Background and Methods
As Dr. Johnson reported, mounting evidence supports age at diagnosis as an independent predictor of breast cancer prognosis. Previous work has demonstrated a complex quadratic relationship between these two variables.2
For this retrospective population analysis, Dr. Johnson and colleagues collected data from the Surveillance, Epidemiology, and End Results (SEER) database, looking at adult women diagnosed with breast cancer between 2010 and 2015. The researchers extracted all variables necessary to deduce AJCC 8th edition clinical prognostic stage. The primary endpoint was overall survival, as this was used to derive and validate the current staging system.
Dr. Johnson and colleagues then constructed hierarchic statistical models to evaluate the additive and multiplicative effects of age at diagnosis on prognosis. Model One reflected the current clinical prognostic staging system. Model Two incorporated age as a quadratic variable to accurately reflect its complex relationship with survival.
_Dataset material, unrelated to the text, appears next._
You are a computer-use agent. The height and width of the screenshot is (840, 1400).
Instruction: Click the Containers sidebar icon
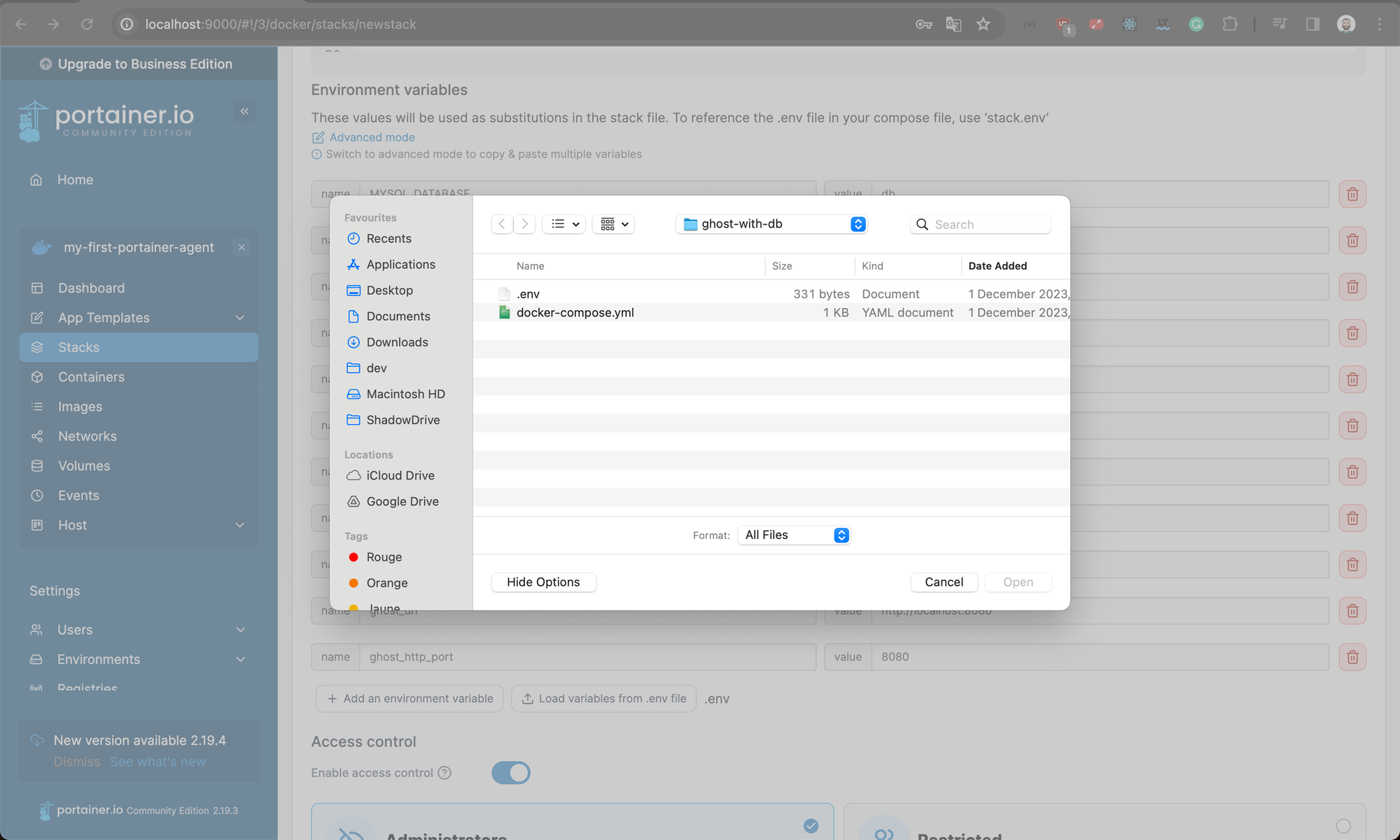tap(37, 377)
Finally, Model Three included age and an interaction term between clinical prognostic stage and age that was found to be significant.
The researchers used the Akaike information criterion (an estimator of in-sample prediction error), time-dependent receiver operator characteristic curves, and the category-free net reclassification improvement index to compare models.
Risk of Breast Cancer–Specific Mortality Increases With Age
Of the 86,637 women included in the study, more than half were classified as Clinical Prognostic Stage 1, and the mean age at diagnosis was 60 years. Mean follow-up was 36 months, and breast cancer–associated mortality represented 63% of the total 6,415 (7.4%) deaths.
As Dr. Johnson reported, age significantly modified the effect of Clinical Prognostic Stage on risk of mortality (P < .0001). “Overall survival curves and breast cancer–specific mortality curves both demonstrated differential prognoses based not only on Clinical Prognostic Stage, but also age at diagnosis,” said Dr. Johnson.
According to Dr. Johnson, predicted 36-month overall survival for stage IA breast cancer was 97.1% based on Clinical Prognostic Stage alone. However, when the model incorporating age at diagnosis was used, 36-month overall survival fell from 99.3% at age 40 to 76.6% at age 90. The differences in age within each stage group also became more dramatic as stage increased, Dr. Johnson reported.
“Overall survival curves at 12, 16, 36, and 48 months all indicate that the relationship between Clinical Prognostic Stage and survival is complex and is dependent on age at diagnosis,” said Dr. Johnson.
Based on this model, Dr. Johnson and colleagues developed an online calculator that is publicly available (https://tinyurl.com/y3qeh8cl). For a given patient, providers can select Clinical Prognostic Stage and age and view individual survival predictions.
DISCLOSURE: Dr. Johnson reported no conflicts of interest.
1. Johnson HM, Irish W, Vohra N, et al: Putting the age in stage. 2020 Society of Surgical Oncology International Conference on Surgical Cancer Care. Abstract 11.
2. Johnson HM, Irish W, Muzaffar M, et al: Quantifying the relationship between age at diagnosis and breast cancer-specific mortality. Breast Cancer Res Treat 177:713-722, 2019.